--- Your instructions ---
Return a copy of every line in the records that includes the word "pixels".

--- Exercise data ---
* * * * * * *

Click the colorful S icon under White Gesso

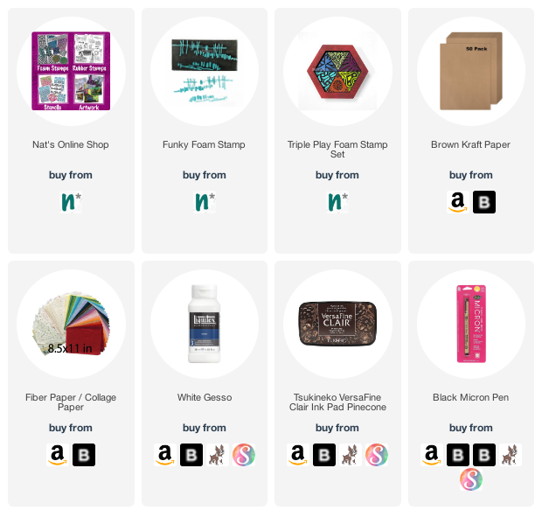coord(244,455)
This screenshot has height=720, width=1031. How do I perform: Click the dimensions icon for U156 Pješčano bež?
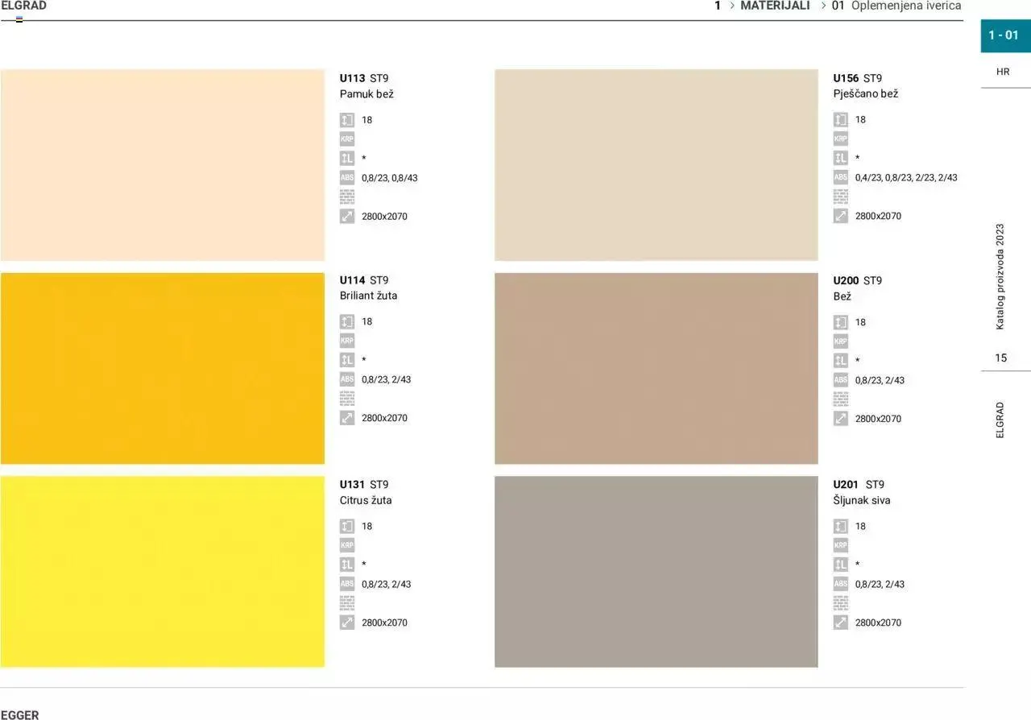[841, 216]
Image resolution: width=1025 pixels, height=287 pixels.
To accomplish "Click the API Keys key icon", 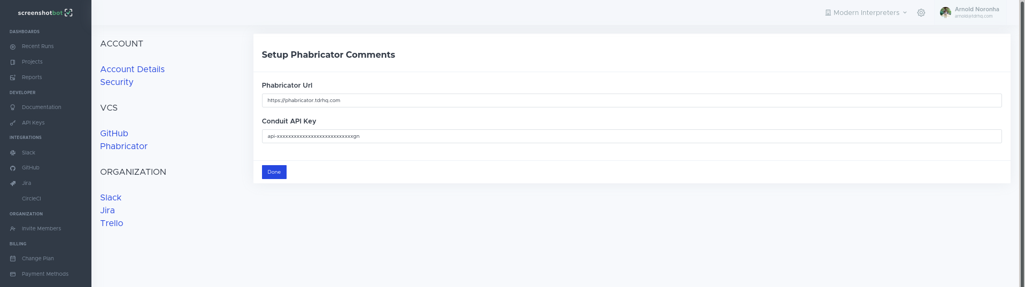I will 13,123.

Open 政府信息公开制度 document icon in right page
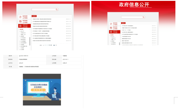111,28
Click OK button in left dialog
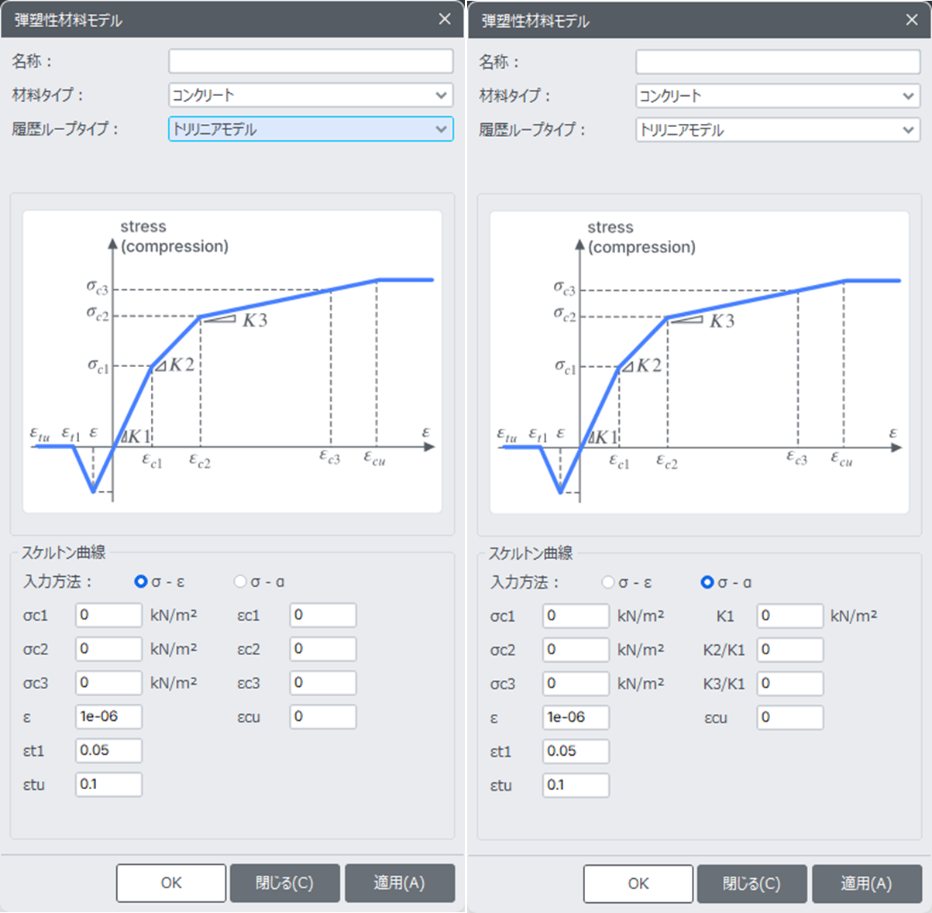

* * * * * * *

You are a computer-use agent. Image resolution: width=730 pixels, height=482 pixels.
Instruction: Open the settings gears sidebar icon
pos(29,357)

* * * * * * *

--- Output below ---
Image resolution: width=1025 pixels, height=287 pixels.
You are a computer-use agent. Image resolution: width=730 pixels, height=482 pixels.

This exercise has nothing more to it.